Intel ve TSMC arasındaki olası bir birleşmeyle başlayalım. Birkaç ay önce bu konuda özel bir değerlendirme yazmıştım. Ancak bu raporun bağlamı için özetlemek gerekirse, bir Intel-TSMC birleşmesi hiç mantıklı değil. Trump yönetiminin, Tayvan devinin Amerikan çip üretimiyle ilgili bu kadar kısa sürede büyük bir adım atması göz önüne alındığında bunu destekleyebileceği düşünülebilir, ancak bu iki farklı dünyayı birleştirmek gibi bir şey. Farklı ideolojileri, teknolojileri, iş gücü ve daha da önemlisi iş ölçekleri olan rakiplerin aniden birlikte çalışmasını bekleyemezsiniz.

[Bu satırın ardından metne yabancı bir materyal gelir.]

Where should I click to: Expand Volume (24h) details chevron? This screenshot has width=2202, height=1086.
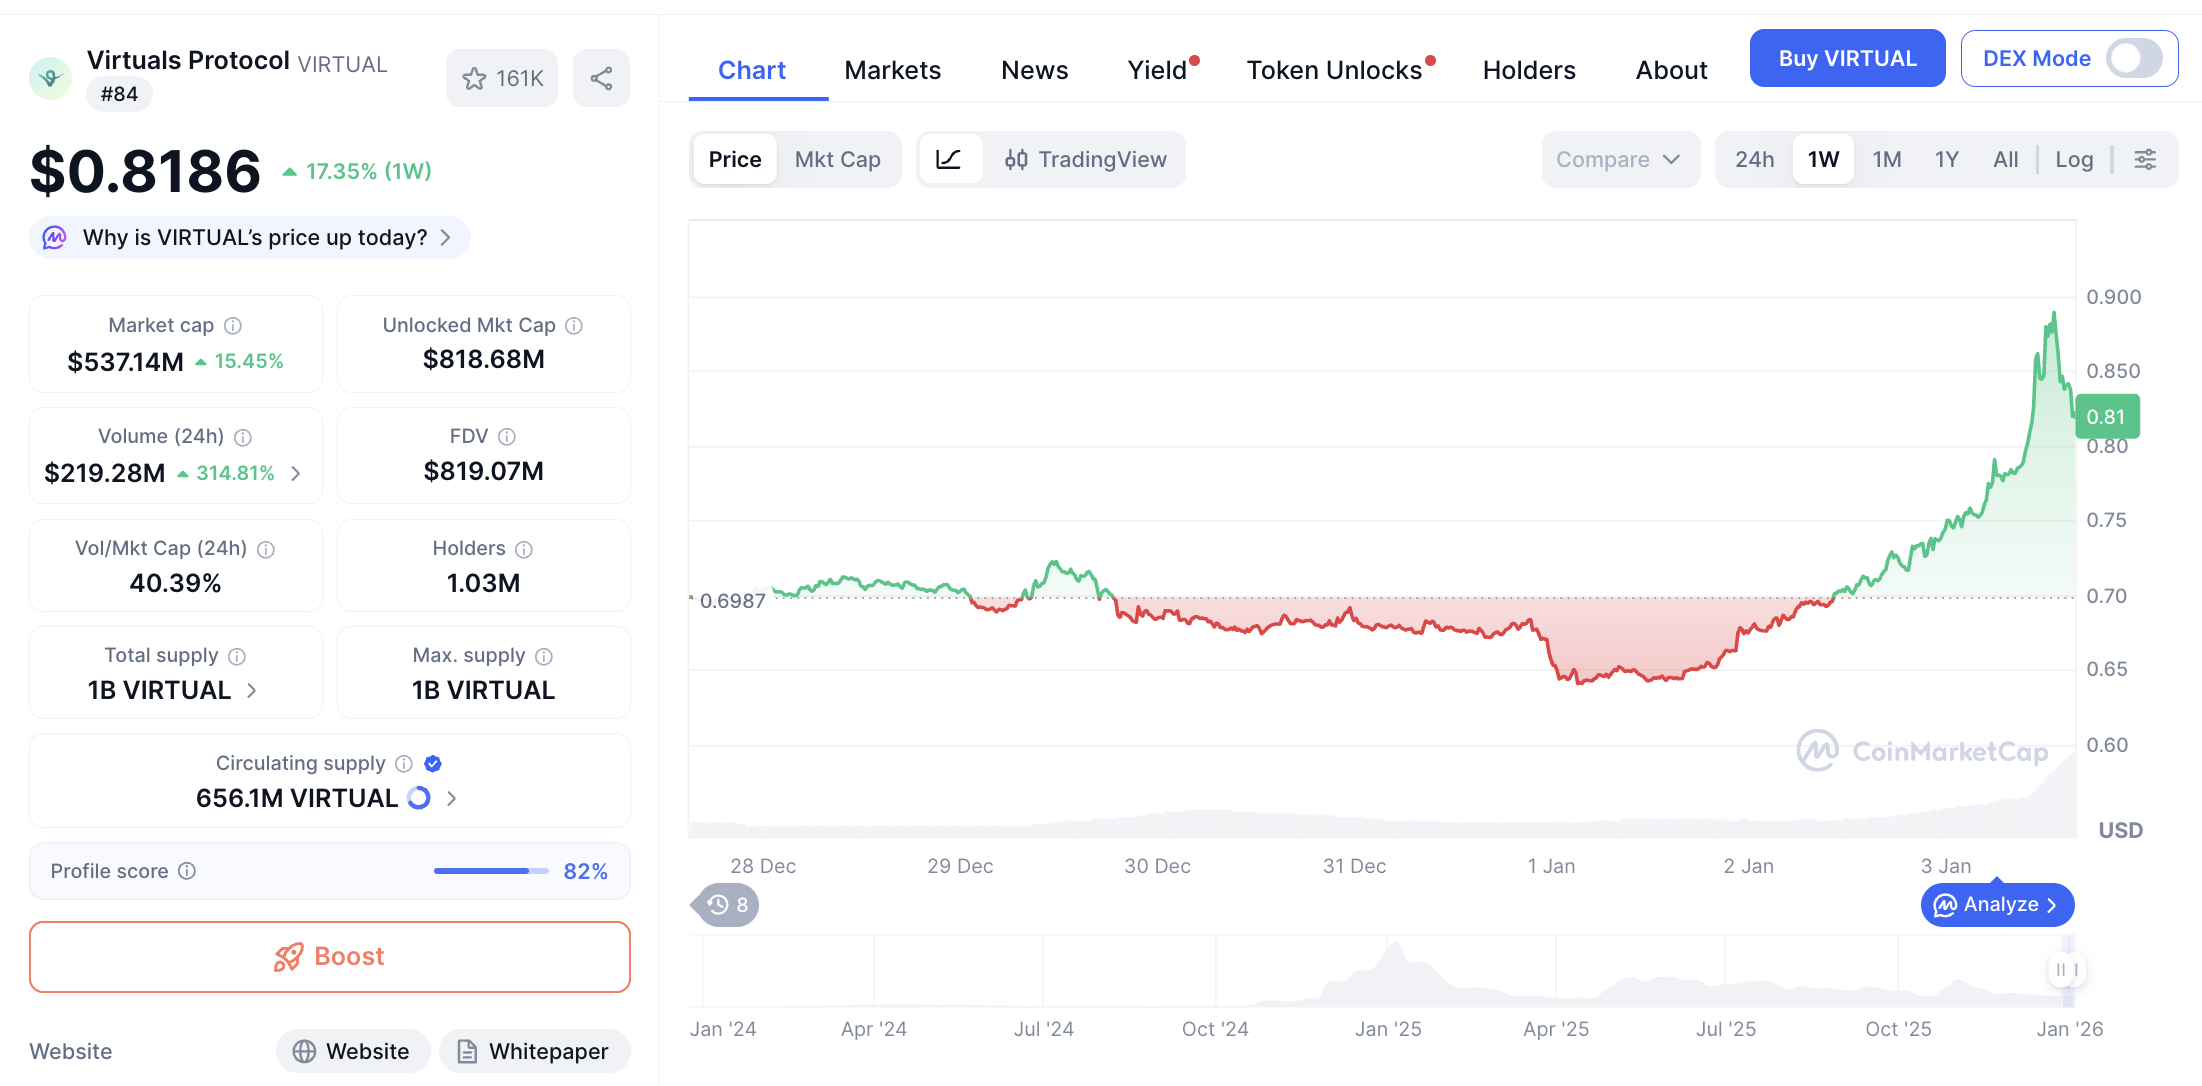[296, 474]
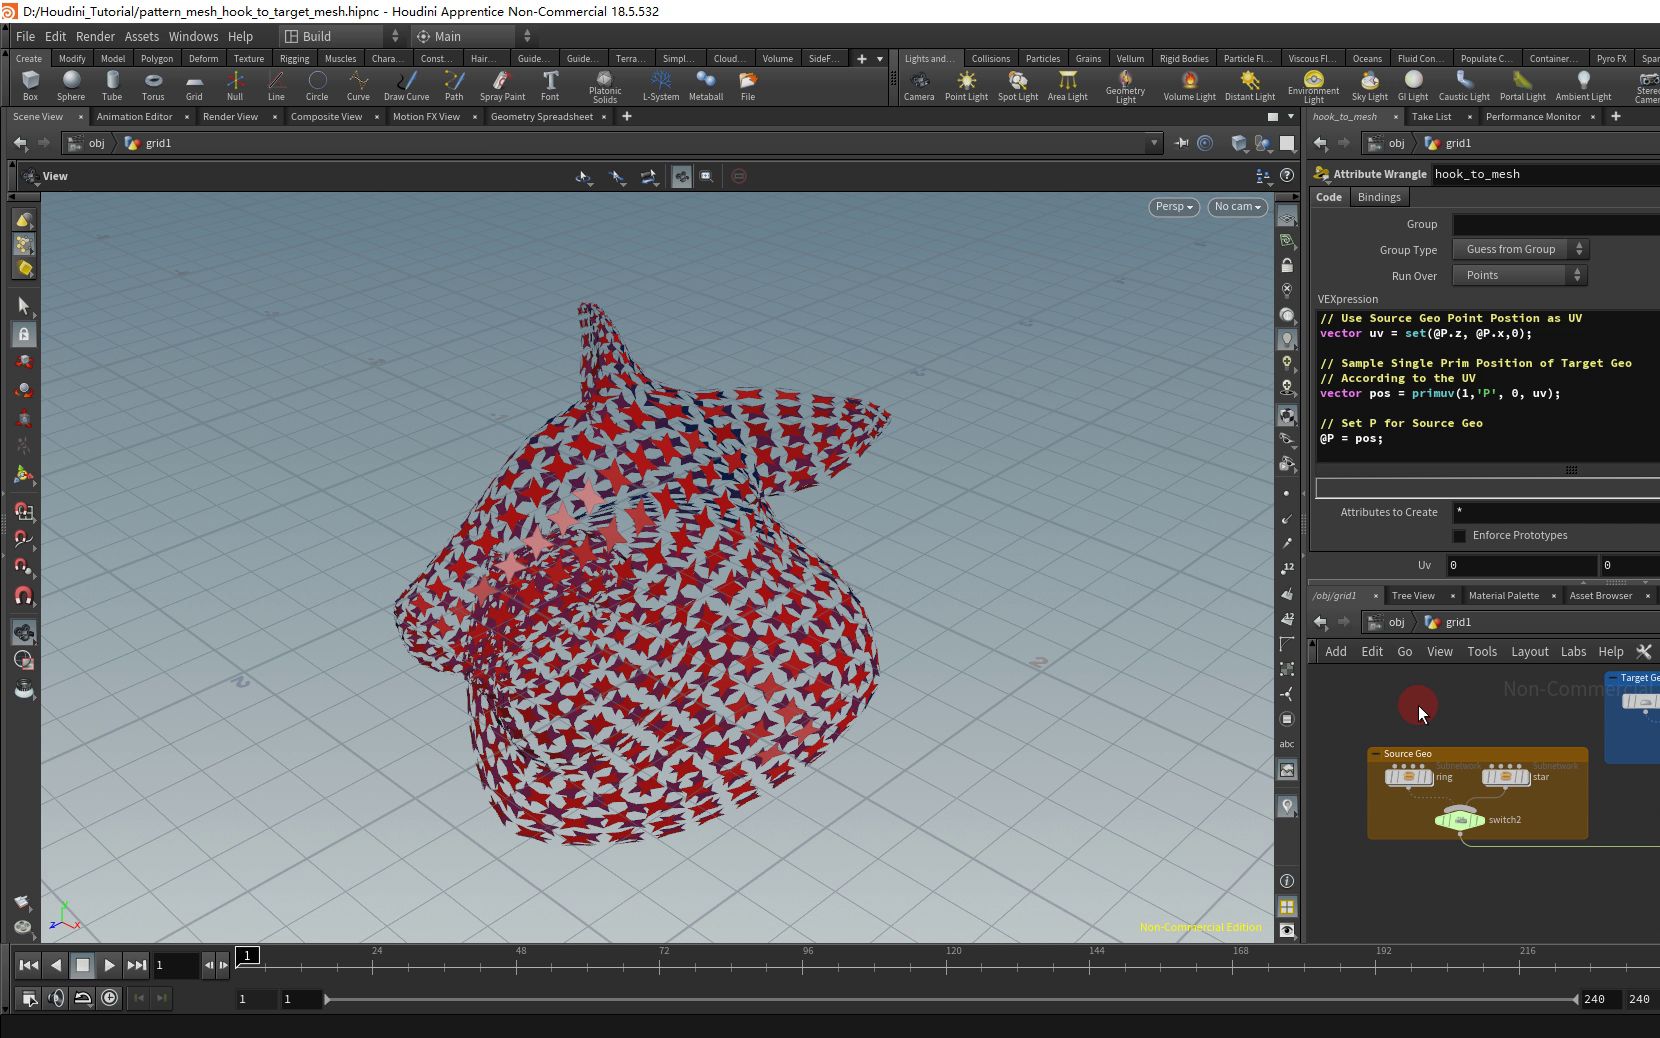This screenshot has width=1660, height=1038.
Task: Open the grid1 breadcrumb in the network path
Action: (x=156, y=143)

Mantıklı olabilecek tek şey, TSMC'nin Intel'in çip operasyonlarına rehberlik etmesi, ikincisinin ise ayrı bir varlık haline gelmesidir. Ancak bunun gerçekleşmesi için Tayvan devinin, çip hakimiyetine potansiyel bir tehdide yardım etmiş olması gerekir. Bu nedenle, ABD bu konuda bir anlaşma için fiili bir koşul koymadığı sürece, şimdilik bunu göz ardı etmeliyiz.
Intel'in tüketici iş kolu, özellikle işlemcileri, düşük 18A verim oranları nedeniyle 'Panther Lake' ile mücadele ettiği bildiriliyor. Intel'in dahili ürünleri için üretim hizmetlerini kullanma kararı birkaç nesildir işe yaramadı ve gelecekte de bu durumun değişmesi beklenmiyor. Intel'in üretim iş koluna olan hissedar güvenini sürdürmesi gerekiyor, bu nedenle 18A hem 'Panther Lake' hem de 'Nova Lake' için kullanılacak. Ancak sadece üst düzey ürünler isteyen tüketici perspektifini de göz önünde bulundurmak gerekiyor.
Intel'in Ürünler CEO'su geçmişte, şirketin gelecekte tamamıyla TSMC'ye geçiş yapmaya açık olduğunu belirtmişti. Mavi Takım'ın tüketici CPU işinde geri dönmek istemesi durumunda tek geçerli seçenek bu gibi görünüyor. Intel, üst düzey bir CPU için gerekli araçlara sahip değil değil, ancak hissedar değerini koruma konusundaki iç mücadele, şirketi yanlış sonuçlanan kararlar almaya zorladı. Bunu ben söylemiyorum; eski CEO'nun belirttiği gibi bu durum böyle.
PC dünyasını seven binlerce kişi gibi ben de Intel'in piyasalara hakim olmasını görmek istiyorum, ancak özellikle son olaylar ve Başkan Trump'ın şirketin liderliğine karşı çıkışları göz önüne alındığında, bu yoldan daha uzun bir yol var.